Es una pena que no se siga e incentive el ejemplo de San Martín, que aceptó ceder las exoneraciones a cambio de un fondo especial para la ejecución de las obras que la región necesita para poder reducir los sobrecostos a los que se enfrentan las empresas. Este ejemplo debería no solamente haber recibido más apoyo, sino que debió ser más promocionado. Por ejemplo, la impresión de un sector del empresariado de esa región es que si bien en su momento hubo mucha expectativa al respecto, con el tiempo el impulso se ha perdido y no avanza lo que se esperaría. Por ejemplo, si bien para el 2009 San Martín sobresalía por encima de Loreto, Ucayali y Madre de Dios con respecto a su ejecución del PIM, lo cual era positivo, los sectores construcción y comercio en San Martín aún no despegan (ver gráfico).

Lo que es peor, según el recientemente publicado Índice de Competitividad Regional, San Martín seguiría estando por detrás de Loreto y Ucayali (CD 05/11/2010). Entonces, si sabemos que las exoneraciones no están funcionando, se debería aplicar más esfuerzo a que sus alternativas den buenos resultados. Si no, seguiremos con estas distorsiones por mucho, mucho tiempo.

COMENTARIOS

  1. respetable posición, pero argumentos insuficientes para compartirla. sería importante preguntarse respecto al modelo funcional del impacto de las exoneraciones. DESARROLLO ECONOMICO DE LA AMAZONIA = F(EXONERACIONES) SIEMPRE Y CUANDO las obligaciones del estado asumidas en la norma deben cumplirse, ejemplo: inversión en infraestructura, promoción de la actividad. que sector puede desarrollarse si el estado genera inestabilidad jurídica, altos costos labores, ausencia del estado. bueno tema debatible.
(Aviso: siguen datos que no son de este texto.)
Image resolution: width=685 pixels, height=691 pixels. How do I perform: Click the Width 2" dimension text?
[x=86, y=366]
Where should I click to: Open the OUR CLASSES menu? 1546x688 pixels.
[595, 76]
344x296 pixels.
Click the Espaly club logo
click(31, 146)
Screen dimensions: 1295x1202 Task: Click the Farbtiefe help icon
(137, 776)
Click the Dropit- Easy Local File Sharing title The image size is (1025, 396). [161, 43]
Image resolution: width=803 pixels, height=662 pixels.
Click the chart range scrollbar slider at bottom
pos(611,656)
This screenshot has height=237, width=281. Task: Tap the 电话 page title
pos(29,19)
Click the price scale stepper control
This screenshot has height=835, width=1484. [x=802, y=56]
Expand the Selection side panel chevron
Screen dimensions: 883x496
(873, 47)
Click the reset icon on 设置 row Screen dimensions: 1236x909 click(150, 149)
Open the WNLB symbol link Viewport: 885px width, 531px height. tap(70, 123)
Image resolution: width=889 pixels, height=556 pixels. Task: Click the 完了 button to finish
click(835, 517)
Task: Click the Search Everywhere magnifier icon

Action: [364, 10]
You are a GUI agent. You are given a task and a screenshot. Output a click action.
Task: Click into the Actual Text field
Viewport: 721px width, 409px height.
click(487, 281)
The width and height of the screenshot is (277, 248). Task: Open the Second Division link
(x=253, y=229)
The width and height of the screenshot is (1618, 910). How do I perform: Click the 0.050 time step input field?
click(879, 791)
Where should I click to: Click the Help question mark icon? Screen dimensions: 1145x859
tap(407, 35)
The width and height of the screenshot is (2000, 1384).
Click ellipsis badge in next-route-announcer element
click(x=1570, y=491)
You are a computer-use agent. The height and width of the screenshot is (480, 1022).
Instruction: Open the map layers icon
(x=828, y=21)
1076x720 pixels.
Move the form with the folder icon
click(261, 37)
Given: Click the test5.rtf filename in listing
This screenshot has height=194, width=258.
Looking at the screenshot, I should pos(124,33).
  2. Apoyo hizo, por encargo del MEF, una propuesta sobre el gasto tributario. Respecto a las exoneraciones adoptadas por la Ley de la Amazonía, recomendó eliminar el crédito fiscal especial, el reintegro tributario y la exoneración del ISC a los combustibles. El MEF canjeó con San Martín las exoneraciones por un fideicomiso para inversión en infraestructura. No pudo seguir con otros departamentos por consideraciones politiqueras. En nuestra opinión, quienes más se benefician con las exoneraciones, empresas bien organizadas para influenciar decisiones públicas, actuaron. Los ciudadanos de a pie en la Amazonía perdieron. La Amazonía requiere bienes públicos como infraestructura (terminales fluviales, aeropuertos, las carreteras de IIRSA, la Marginal, caminos, banda ancha, telefonía, agua, saneamiento, tratamiento de aguas, electricidad, etc.), investigación, ciencia y tecnología (becas y fondos concursables, no asignando recursos para que algunas universidades hagan centros de cómputo), nutrición, educación y salud. Tercerizar el diseño del plan de infraestructura en bancos de inversión, consultoras y estudios de abogados para después cofinanciarlo sería el camino correcto. Para la ICyT, se podría reforzar al IIAP, para empezar. Cualquiera de estas políticas públicas nos parece más efectiva que exonerar impuestos, dado que las exoneraciones no están focalizadas, parecen ser poco efectivas (hubiera sido ideal una línea de base y una evaluación de impacto para saber qué tan poco efectivas son) y generan comportamientos oportunistas en un país cuya principal falencia es la debilidad institucional combinada con búsqueda de rentas hiperactiva.

  3. robert ñaupari
    Noviembre 15, 2010 Responder

    me gustaria saber si uds. han hecho la medicion del impacto economico que significa el valor total de las exoneraciones tributarias para la selva en forma anualizada para poder comentar en forma coherente y no demagogica, porque en la selva hay deficit de infraestructura es evidente,pero el estado no puede justificar su ineficiencia en el gasto aduciendo que no hay dinero por efecto de las exoneraciones tributarias. no nos engañemos el peru es un pais minero y este principal ingreso economico deberia ser utilizado para redistribuir y promover otros sectores economicos que generen empleo y calidad de vida para la poblacion.